- _EXERCISE DATA_
+ + +
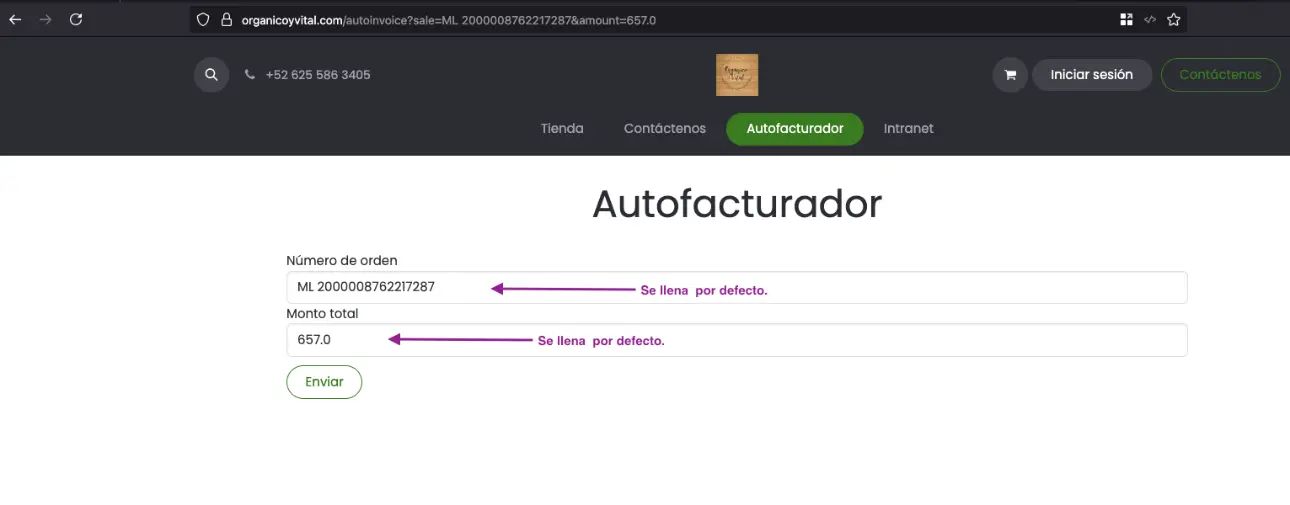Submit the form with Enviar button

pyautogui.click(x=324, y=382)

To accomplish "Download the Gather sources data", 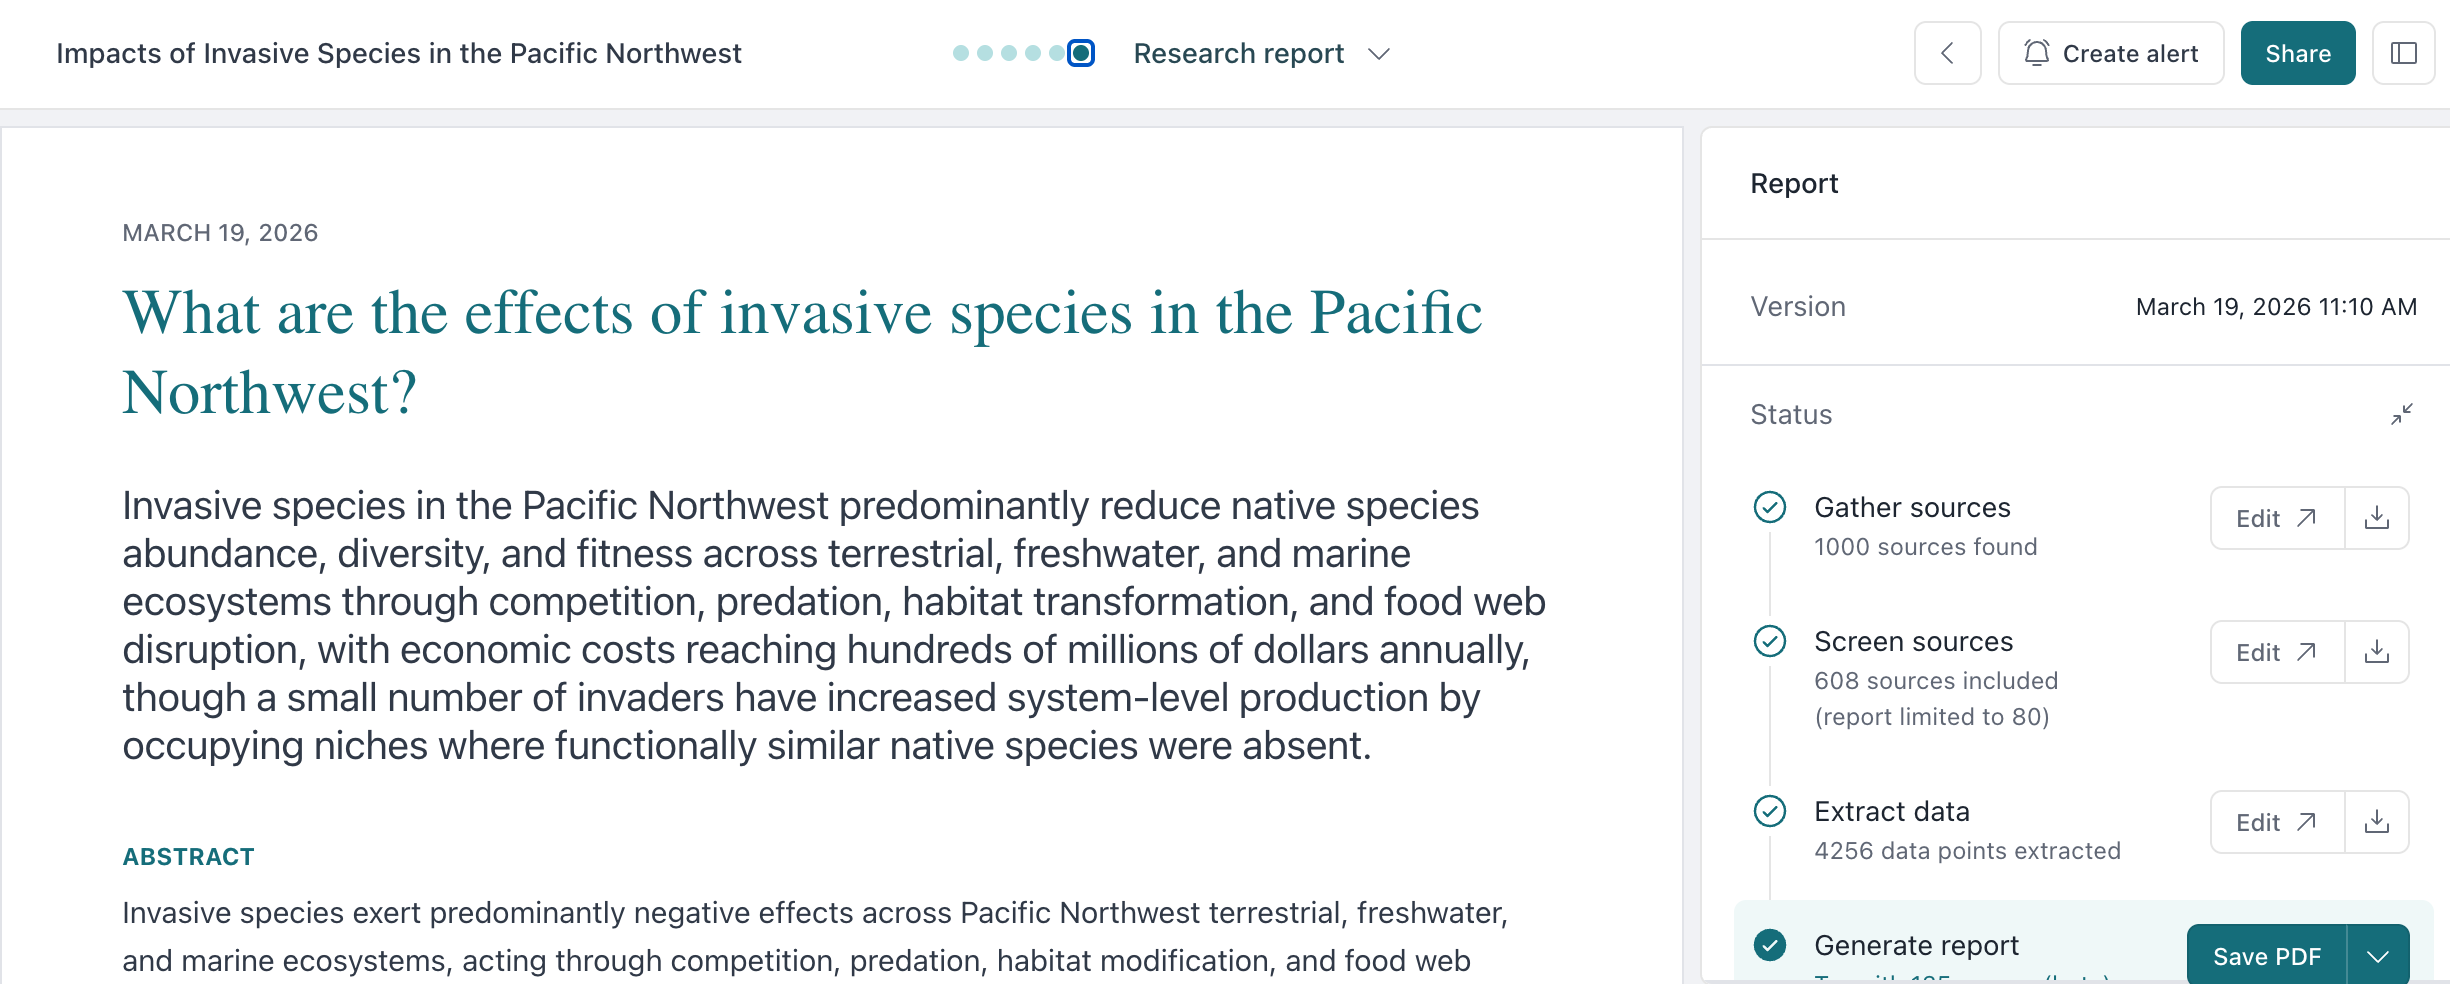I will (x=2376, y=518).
+ + +
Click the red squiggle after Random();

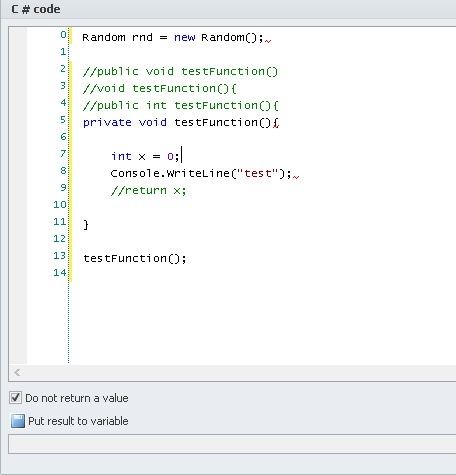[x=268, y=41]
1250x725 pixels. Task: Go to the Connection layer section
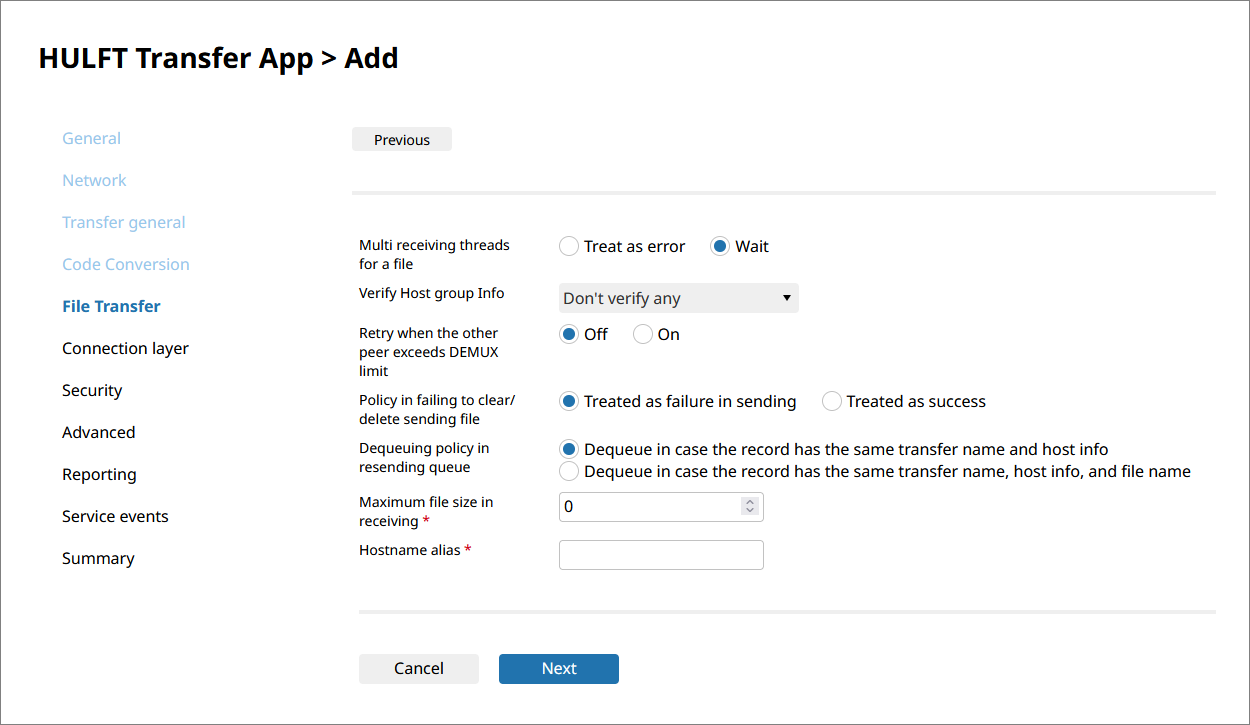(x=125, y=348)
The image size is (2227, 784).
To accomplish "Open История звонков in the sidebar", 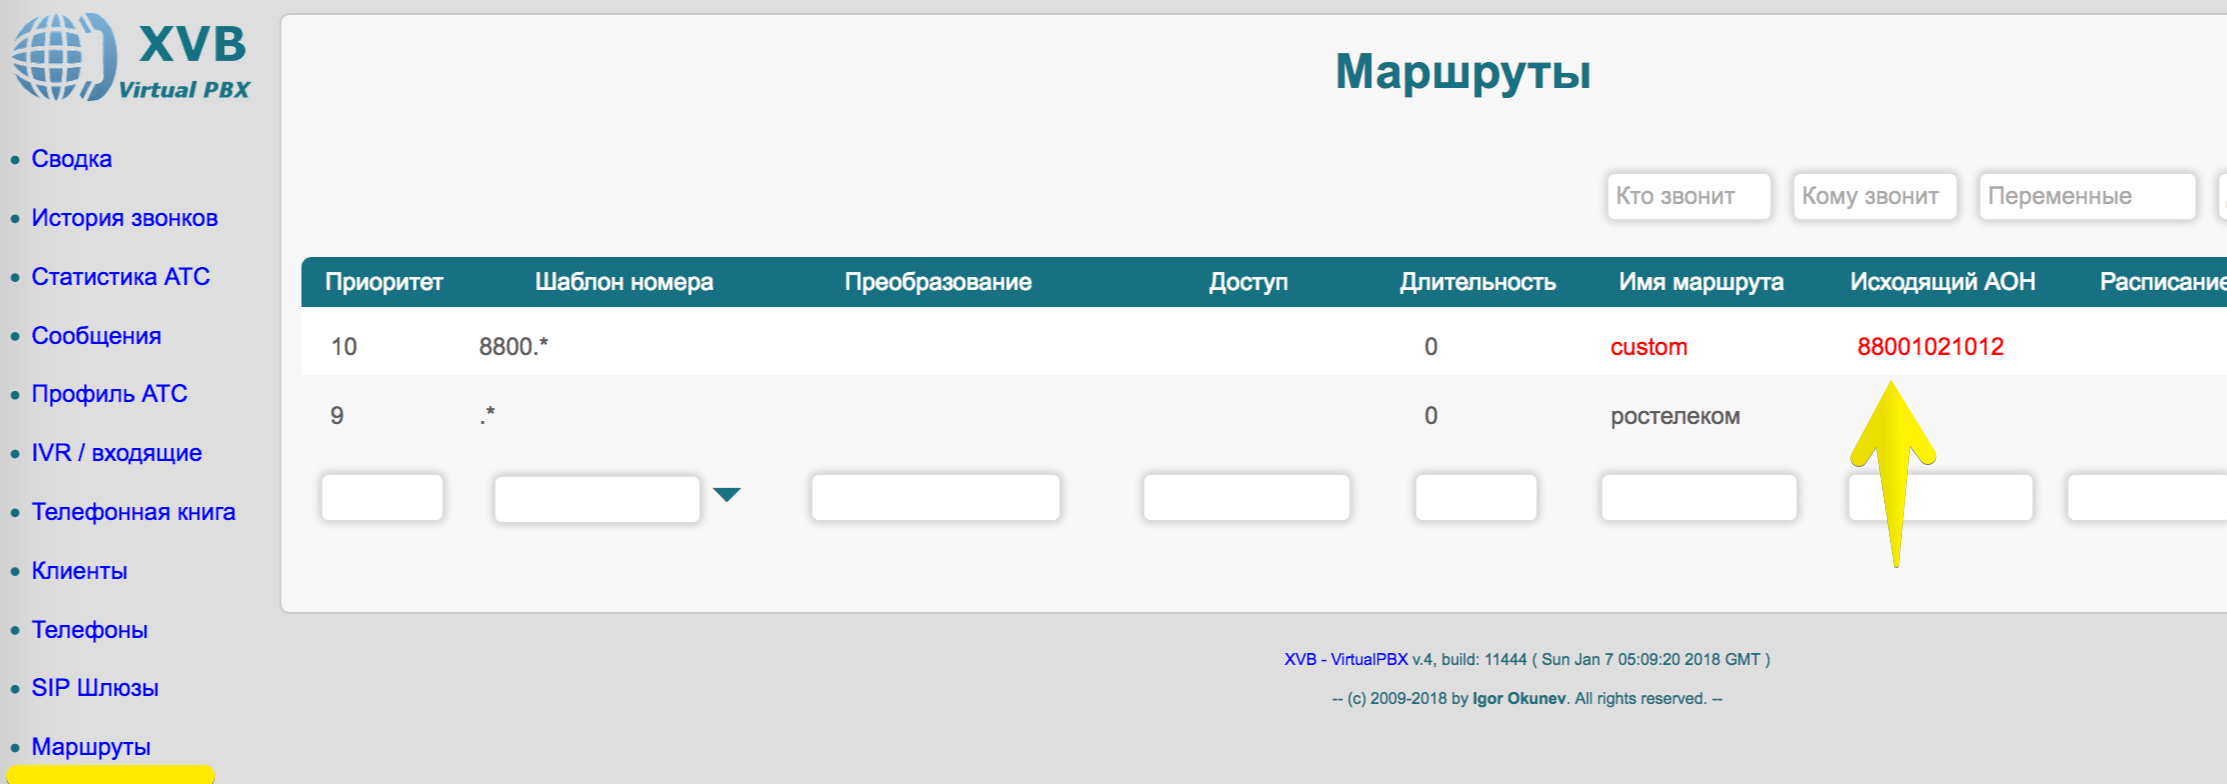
+ + +
- _WRITTEN INSTRUCTION_
Copy out verbatim every line from the one containing "Click the red squiggle after Random();" up to and including the one containing "История звонков in", omitting the pictures from your answer.

- _OUTPUT_
Click the red squiggle after Random();

[x=268, y=41]
1250x725 pixels. Task: Go to the Connection layer section
(x=125, y=348)
The image size is (2227, 784).
To accomplish "Open История звонков in the sidebar", 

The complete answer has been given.